Tennessee judges reject Jewish couple’s lawsuit alleging adoption bias

NASHVILLE, Tenn. (AP) — A panel of Tennessee judges has dismissed a lawsuit brought by a couple alleging a state-sponsored Christian adoption agency refused to help them because they are Jewish.

The lawsuit against the state challenged a 2020 law that installed legal protections for private adoption agencies refusing state-funded placement of children to parents on the basis of religious beliefs.

Much of the criticism of the law focused on how it allowed adoption agencies to discriminate against LGBTQ people. But Elizabeth and Gabriel Rutan-Ram sued, claiming they were discriminated against because they were Jewish, in violation of their state constitutional rights.

The panel made its 2-1 decision last week to dismiss on other grounds and did not directly rule on the law’s constitutionality.

In their lawsuit, the couple said the Holston United Methodist Home for Children in Greeneville barred them from taking state-mandated foster parent training and denied them a home study certification while trying to adopt a Florida boy last year. .

Americans United for Separation of Church & State, which filed the lawsuit in January on behalf of the couple, plans to appeal the ruling.

The majority of two judges found that there was no basis for the lawsuit to proceed for several reasons.

One reason was that the case is now moot because the state Department of Children’s Services approved the couple as foster parents, provided Holston did not, and allowed them to be long-term foster parents to a teenager who had been in the custody of the department.

In six to 12 months, they will either be allowed to adopt the girl or she will be reunited with her parents, the judges wrote, and the couple plan to raise and potentially adopt another child as well.

Although the justices did not rule on constitutional protections, most downplayed some arguments against the law. They wrote that it “does not single out people of the Jewish faith as a disadvantaged and innately inferior group.”

The judges in the majority were Roy B. Morgan Jr., who covered Chester, Henderson, and Madison counties, and Carter S. Moore, who covered Cocke, Grainger, Jefferson, and Sevier counties.

The dissenting judge, Chancellor Ellen Hobbs Lyle in Nashville, wrote that the couple’s lawsuit should have been allowed to proceed.

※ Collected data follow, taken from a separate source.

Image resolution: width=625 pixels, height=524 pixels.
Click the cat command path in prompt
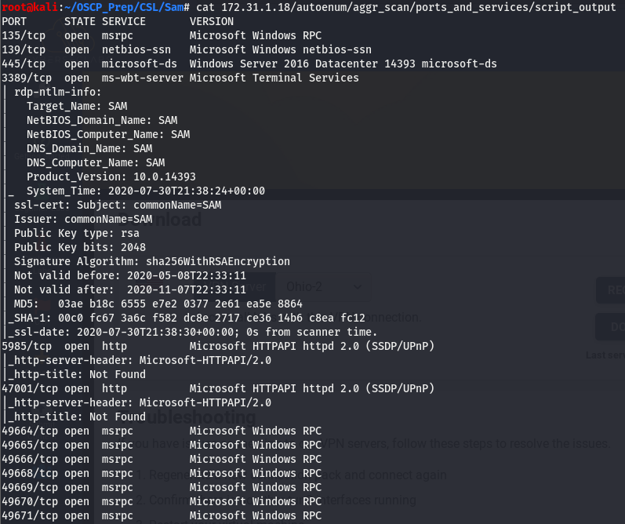405,7
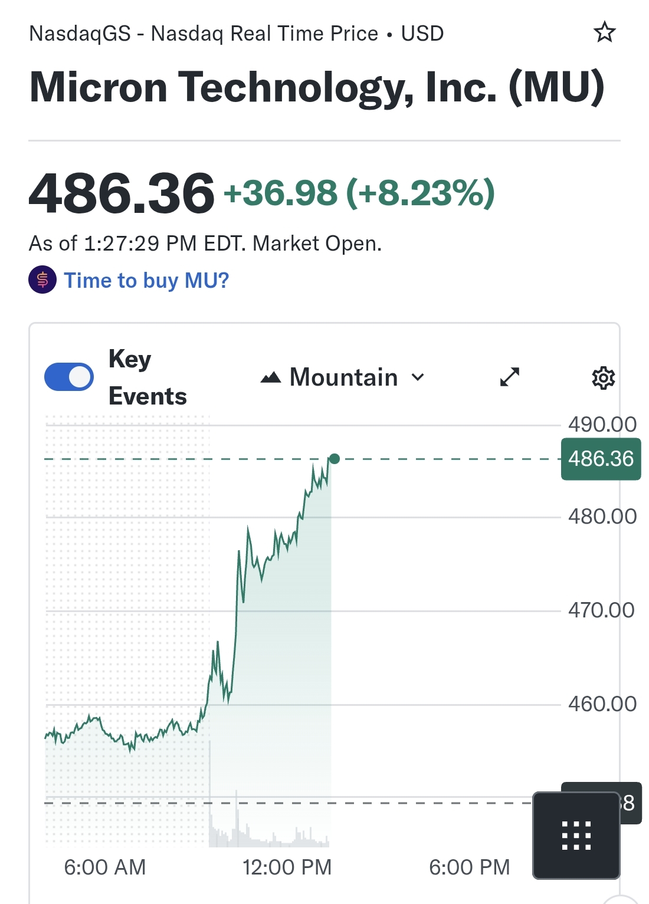Expand chart to full screen
Viewport: 649px width, 904px height.
[510, 377]
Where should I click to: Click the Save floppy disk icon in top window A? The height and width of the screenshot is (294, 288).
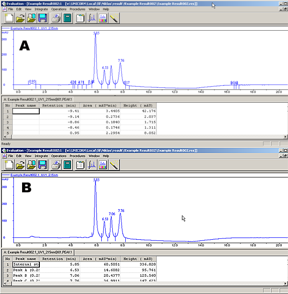click(x=42, y=19)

In part, it reasoned that the couple “need not show that they would have been excluded from fostering/adoption altogether, just that they cannot compete for the right to adopt on the same terms as everyone else.” He wrote that the fact that the state has since allowed them to raise a child, with the potential for adoption, is part of the state’s argument against standing, but “does not exist in law.”

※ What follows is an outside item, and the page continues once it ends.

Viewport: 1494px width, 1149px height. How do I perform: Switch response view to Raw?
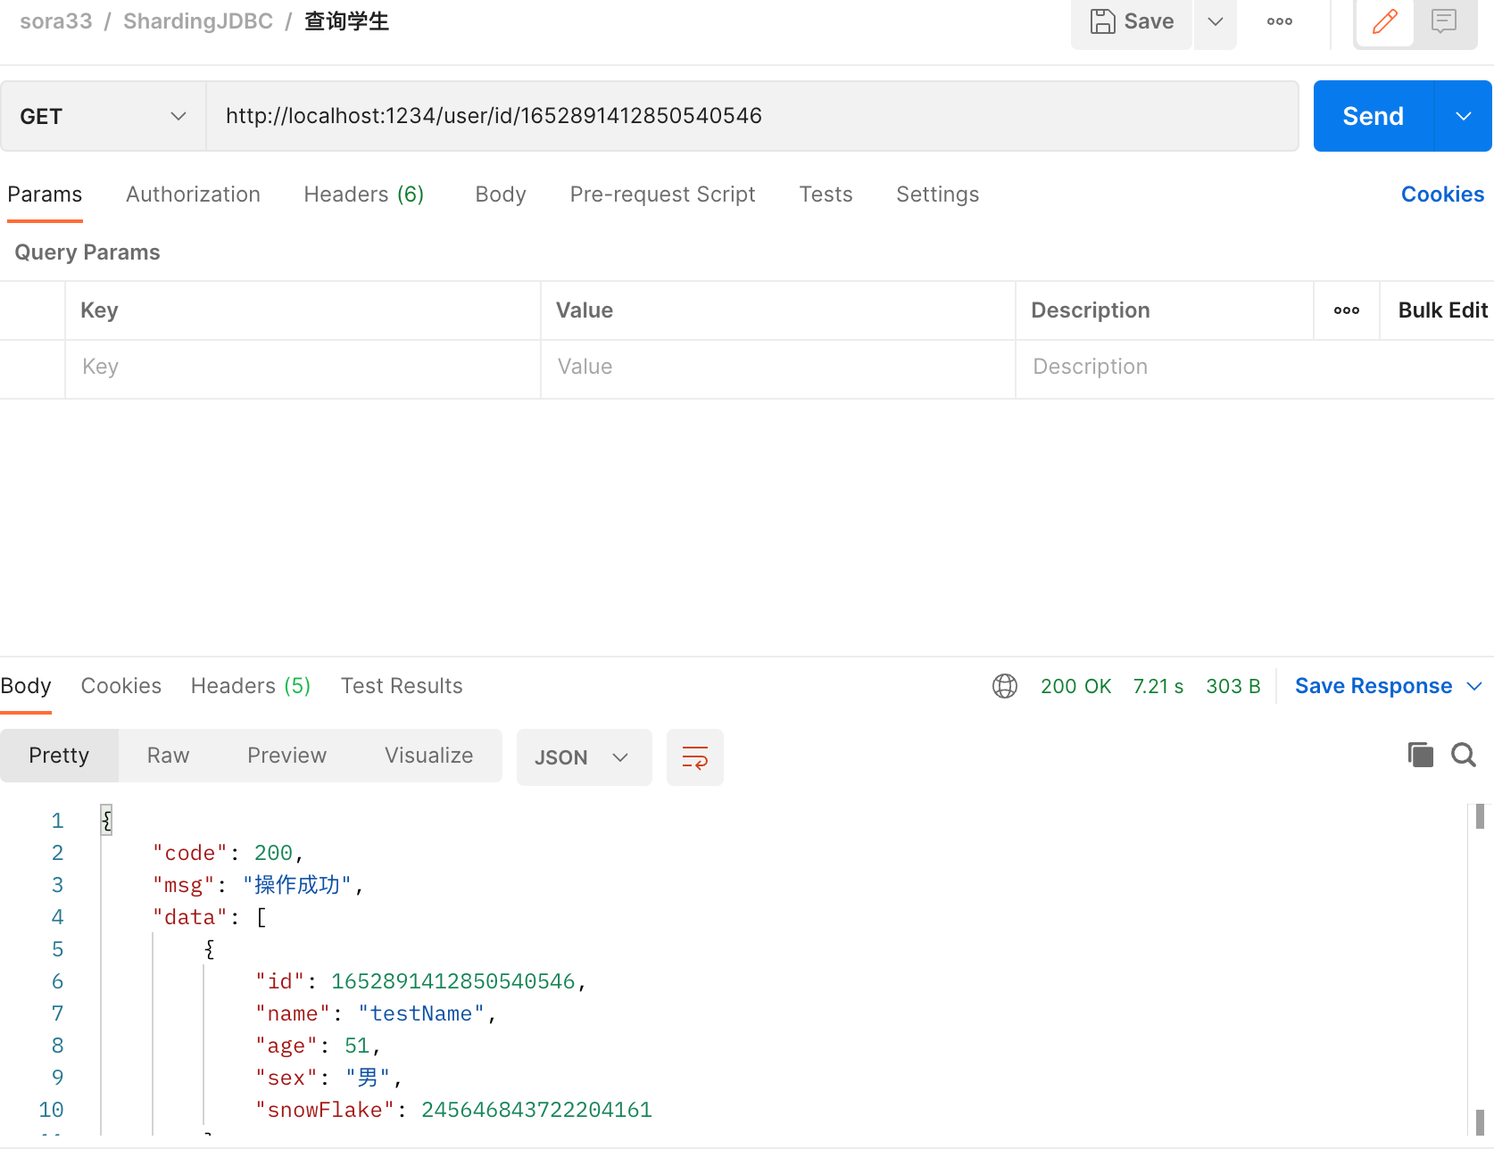[x=168, y=756]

In a statement, Americans United for Separation of Church & State President and CEO Rachel Laser called the Tennessee law “unconscionable and unconstitutional.”

“The courthouse door should not be slammed shut on foster parents and taxpayers like Gabe and Liz Rutan-Ram, who bravely came forward to fight religious discrimination in state-funded foster care services,” he said. Laser.

The attorney general’s office declined to comment on the ruling. Holston’s chief executive officer did not immediately respond to emailed requests for comment.

The lawsuit focused on a 2020 law that ensures continued taxpayer funding of faith-based foster care and adoption agencies, even if those organizations exclude families based on religious belief. The broadest pushback came from advocates for LGBTQ families. Before the law, some faith-based agencies had no longer allowed gay couples to adopt. But the 2020 law provides legal protections for agencies that do.

The case also illustrated the impact of a 2021 law that changed how legal challenges to state laws and policies are handled in Tennessee courts.

Republican lawmakers lamented that those constitutional challenges were usually brought before judges in Tennessee’s left-leaning capital city, Nashville. Instead, 2021 calls for three-judge panels, cycling jurists from across the state, including from more conservative areas.